I'm using target_snowflake and had some questions ...
# singer-targets
d
I'm using target_snowflake and had some questions around batching. The config documentation here seems to suggest that it's disabled by default, with no default value for
batch_size_rows
and
true
for
clean_up_batch_files
. However, I'm seeing this in the logs still:
Copy code
target-snowflake     | Target sink for 'hist-SecurityReference' is full. Current size is '10000'. Draining... cmd_type=elb consumer=True job_name=default:tap-mssql-analytics-to-target-snowflake:hist-SecurityReference name=target-snowflake producer=False run_id=826fdf57-7c14-4765-8fa9-02207cabd6ef stdio=stderr string_id=target-snowflake
In addition, I'm seeing a bunch of .json.gz files showing up in my directory (see screenshot). That seems contrary to the documentation. If I manually set
batch_size_rows
, I do see that the size is adjusted to the new value. However, even with
clean_up_batch_files
explicitly set to
true
, the files are not getting cleaned up. I'm also a bit concerned about batch messages, which I'm not sure if it's being used here or not. It sounds like it is, though, because it is creating those intermediate .json.gz files on my local filesystem, which I presume are batch files. Why I'm confused, though, is because the bottom of the page notes some known limitations of batch, which says that it doesn't incremental or stream maps. The incremental issue seems to have people commenting that it was already fixed in target-snowflake, so maybe that's why it seems to be working for me? I will need to test in more detail. However, the issue for the stream maps is still open, yet it seems like my stream map to rename a column does seem to work. Was it perhaps fixed specifically in target-snowflake again?
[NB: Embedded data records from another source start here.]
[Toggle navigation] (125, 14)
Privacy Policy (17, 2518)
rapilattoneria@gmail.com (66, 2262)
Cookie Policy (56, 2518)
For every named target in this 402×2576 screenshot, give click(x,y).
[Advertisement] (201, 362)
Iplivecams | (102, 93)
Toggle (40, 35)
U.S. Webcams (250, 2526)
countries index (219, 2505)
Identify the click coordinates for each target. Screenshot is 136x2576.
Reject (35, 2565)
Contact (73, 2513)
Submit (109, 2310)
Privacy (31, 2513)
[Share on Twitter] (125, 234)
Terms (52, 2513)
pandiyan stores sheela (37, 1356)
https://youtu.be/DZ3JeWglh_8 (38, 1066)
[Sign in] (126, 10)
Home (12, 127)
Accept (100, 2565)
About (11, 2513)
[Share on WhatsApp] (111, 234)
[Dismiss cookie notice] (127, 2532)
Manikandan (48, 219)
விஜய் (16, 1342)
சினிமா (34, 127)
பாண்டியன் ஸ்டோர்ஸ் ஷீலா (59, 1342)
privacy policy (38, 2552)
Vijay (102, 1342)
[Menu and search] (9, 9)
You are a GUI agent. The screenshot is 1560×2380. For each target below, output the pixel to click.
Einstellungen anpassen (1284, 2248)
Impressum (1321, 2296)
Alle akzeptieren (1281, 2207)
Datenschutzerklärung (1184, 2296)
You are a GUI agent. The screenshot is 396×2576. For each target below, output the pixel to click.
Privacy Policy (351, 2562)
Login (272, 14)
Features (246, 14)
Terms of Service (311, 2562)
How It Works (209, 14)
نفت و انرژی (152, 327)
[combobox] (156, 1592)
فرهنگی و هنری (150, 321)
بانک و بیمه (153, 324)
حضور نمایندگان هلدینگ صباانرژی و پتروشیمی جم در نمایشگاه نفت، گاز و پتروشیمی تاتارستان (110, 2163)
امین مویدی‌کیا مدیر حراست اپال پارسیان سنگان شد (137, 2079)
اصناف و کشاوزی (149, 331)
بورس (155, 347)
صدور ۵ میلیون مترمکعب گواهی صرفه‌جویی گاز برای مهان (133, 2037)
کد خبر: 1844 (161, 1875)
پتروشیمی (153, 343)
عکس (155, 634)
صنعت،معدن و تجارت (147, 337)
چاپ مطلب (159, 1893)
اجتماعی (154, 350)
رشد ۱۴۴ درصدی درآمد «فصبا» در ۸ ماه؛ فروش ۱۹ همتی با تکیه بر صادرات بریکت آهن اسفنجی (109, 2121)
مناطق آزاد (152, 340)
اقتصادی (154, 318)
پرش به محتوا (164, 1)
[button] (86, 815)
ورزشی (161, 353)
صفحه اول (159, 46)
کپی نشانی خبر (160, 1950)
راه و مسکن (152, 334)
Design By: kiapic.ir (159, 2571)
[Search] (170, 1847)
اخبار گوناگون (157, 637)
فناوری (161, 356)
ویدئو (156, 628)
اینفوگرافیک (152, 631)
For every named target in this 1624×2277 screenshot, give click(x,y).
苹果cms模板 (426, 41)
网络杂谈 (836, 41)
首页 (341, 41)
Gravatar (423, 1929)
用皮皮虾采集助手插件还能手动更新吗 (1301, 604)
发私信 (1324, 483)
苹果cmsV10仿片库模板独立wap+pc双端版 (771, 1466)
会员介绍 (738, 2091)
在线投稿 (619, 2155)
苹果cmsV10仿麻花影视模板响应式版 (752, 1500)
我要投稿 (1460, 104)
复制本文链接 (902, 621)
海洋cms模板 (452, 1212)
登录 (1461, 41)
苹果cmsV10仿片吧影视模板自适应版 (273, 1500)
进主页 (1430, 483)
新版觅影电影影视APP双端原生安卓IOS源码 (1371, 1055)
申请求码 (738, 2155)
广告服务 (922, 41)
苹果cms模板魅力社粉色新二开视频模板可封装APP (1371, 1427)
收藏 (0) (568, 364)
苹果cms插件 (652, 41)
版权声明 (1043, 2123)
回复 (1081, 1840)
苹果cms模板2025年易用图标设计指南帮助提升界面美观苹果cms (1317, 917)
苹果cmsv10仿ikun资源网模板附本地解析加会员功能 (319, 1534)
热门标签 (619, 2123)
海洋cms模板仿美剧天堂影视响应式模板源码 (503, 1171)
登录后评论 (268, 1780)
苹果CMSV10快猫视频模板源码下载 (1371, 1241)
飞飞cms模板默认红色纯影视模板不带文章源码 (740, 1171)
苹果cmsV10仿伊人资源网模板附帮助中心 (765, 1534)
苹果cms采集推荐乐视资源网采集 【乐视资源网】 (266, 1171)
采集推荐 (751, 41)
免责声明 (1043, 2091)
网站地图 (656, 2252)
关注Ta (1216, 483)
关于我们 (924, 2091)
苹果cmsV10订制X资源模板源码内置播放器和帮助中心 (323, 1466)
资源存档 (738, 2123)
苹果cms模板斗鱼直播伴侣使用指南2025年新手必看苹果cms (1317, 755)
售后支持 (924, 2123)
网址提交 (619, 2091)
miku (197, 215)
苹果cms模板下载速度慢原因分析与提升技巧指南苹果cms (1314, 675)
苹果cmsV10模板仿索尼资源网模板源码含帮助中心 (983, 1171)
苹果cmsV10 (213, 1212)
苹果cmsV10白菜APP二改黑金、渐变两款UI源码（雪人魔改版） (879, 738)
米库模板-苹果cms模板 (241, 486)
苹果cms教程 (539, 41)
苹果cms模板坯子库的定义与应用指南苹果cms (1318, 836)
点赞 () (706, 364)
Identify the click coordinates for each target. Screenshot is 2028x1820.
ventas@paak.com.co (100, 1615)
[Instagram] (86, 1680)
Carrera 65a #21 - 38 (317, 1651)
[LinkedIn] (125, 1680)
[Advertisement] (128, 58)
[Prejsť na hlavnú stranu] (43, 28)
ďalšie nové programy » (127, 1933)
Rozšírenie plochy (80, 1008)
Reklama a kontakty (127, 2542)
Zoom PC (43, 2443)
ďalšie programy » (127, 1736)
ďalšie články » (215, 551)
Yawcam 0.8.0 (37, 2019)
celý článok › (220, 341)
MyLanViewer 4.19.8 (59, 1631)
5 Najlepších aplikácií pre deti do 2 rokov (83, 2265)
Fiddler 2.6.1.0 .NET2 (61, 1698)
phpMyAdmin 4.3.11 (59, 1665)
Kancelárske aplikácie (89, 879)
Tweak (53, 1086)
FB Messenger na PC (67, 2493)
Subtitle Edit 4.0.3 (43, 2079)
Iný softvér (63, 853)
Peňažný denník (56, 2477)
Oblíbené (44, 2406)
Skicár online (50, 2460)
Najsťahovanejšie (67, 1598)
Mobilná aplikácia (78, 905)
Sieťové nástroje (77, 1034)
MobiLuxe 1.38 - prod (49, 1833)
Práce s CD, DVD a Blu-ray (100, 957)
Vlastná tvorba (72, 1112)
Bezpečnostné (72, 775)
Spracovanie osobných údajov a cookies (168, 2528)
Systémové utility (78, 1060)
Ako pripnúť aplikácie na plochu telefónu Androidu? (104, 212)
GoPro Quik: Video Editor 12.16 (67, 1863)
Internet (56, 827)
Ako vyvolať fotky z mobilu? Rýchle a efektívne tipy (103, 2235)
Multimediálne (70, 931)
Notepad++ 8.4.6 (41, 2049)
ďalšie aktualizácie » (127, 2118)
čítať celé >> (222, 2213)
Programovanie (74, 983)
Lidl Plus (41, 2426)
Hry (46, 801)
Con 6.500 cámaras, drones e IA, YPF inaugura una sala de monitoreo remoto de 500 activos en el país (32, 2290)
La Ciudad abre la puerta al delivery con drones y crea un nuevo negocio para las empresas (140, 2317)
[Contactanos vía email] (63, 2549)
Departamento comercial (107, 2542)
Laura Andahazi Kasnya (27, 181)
Is there also a max batch size of 10000? I tried setting the size to 50000 and it still ended up creating 5 batch files for 45k records, though the draining log message didn't show anymore.
b
I am not sure about the
clean_up_batch_files
but I have seen others post that they needed to set both
batch_size_rows
and
batch_size
to the same number when using meltanolabs target-snowflake. Here is an example I pulled from a post.
Copy code
batch_size_rows: 1000000
      batch_config:
        batch_size: 1000000
d
So that does address the batch size, but it did uncover something new. By introducing batch_config, it also expects encoding and storage. Out of curiosity, I tried setting the encoding format to parquet, which the batch page says is supported. However, the batch files generated are still in json format. With a specific path set, clean_up_batch_files still isn't working either.
Copy code
config:
        batch_size_rows: 50000
        batch_config:
          encoding:
            format: parquet
          storage:
            root: file://.meltano/batch-staging
          batch_size: 50000
        clean_up_batch_files: true